Smithies talks first-time head coaches this season

IT’S the job they have dreamed of, but the one that could give them nightmares. Being a head coach is a unique role in football, standing alone even in a packed dressing room and the figure always held most accountable.

A clutch of A-League coaches will enter the furnace for almost the first time this season, a unique set of tyro head coaches appointed at half the clubs in the league.

Between them Carl Veart, Ante Milicic, Warren Moon, Patrick Kisnorbo, Grant Brebner and Richard Garcia have just a handful of games as head coach at the elite level – especially in terms of men’s club football.

Three got a taste at the end of last season, and Milicic has of coursed coached in the firestorm of a World Cup – most of them also have experience as an assistant coach. Yet it’s different to be the one in the hot seat at club level: the day-to-day demands, the constant focus from the media, the ego managing and squad planning, and a thousand other tasks. All of those decisions come back to you. And as for job security… that’s for bank managers and town planners.

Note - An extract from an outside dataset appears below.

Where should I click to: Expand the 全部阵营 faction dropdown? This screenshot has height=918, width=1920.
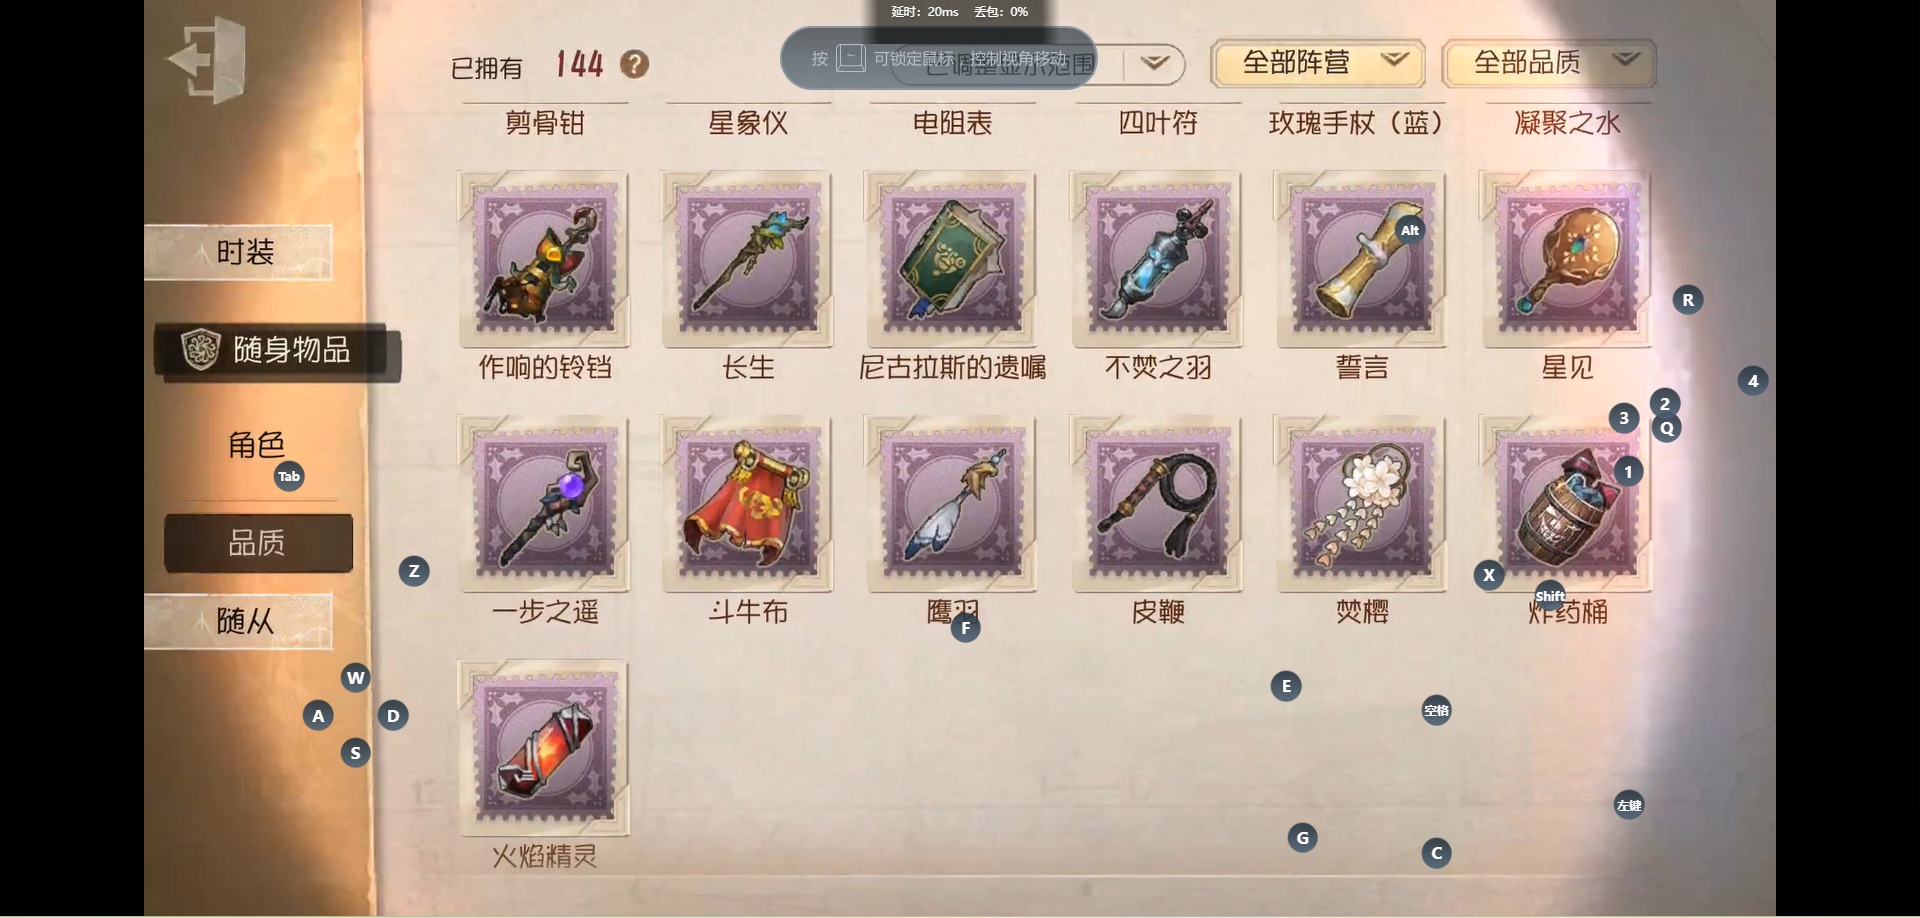click(x=1324, y=63)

“It can be lonely, when you’re the one making the final decisions,” says John Aloisi, who was appointed head coach at the then Melbourne Heart little more than a year after retiring as a player, and also steered Brisbane Roar to consecutive appearances in the finals.

“When things aren’t going well, you’re the one who that’s by themselves, and in the firing line.

“That thought (of what might happen) is always there. I really hope this doesn’t apply to the guys in the A-League but in Europe, they say you’re not a real coach until you’ve been fired, it happens so often.

“Ironically we look at the return of crowds (after COVID-19-enforced empty stadiums) as a good thing, but it does add pressure – some coaches have never dealt with that, or the media focus, or other situations.”

Those like Veart, Kisnorbo and Milicic who have assisted other head coaches will understand the need for a No 2 – or some other sounding board – who has been through periods of negativity, and can help with a sense of perspective.

Two or three losses in a row can sow seeds of self-doubt, or magnify the pressure from outside.

“The assistant coaches, the players, are all part of a group, but you… well that’s why it’s so important to have someone you can confide in and talk to,” said Aloisi.

“Someone experienced, someone who has seen it before. Because the majority of head coaches will experience tough times at some point, it’s inevitable.

“It’s how you get through that – basically have a thick skin, don’t read social media, be focused on what your job is. Be clear in your mind what you want to do.”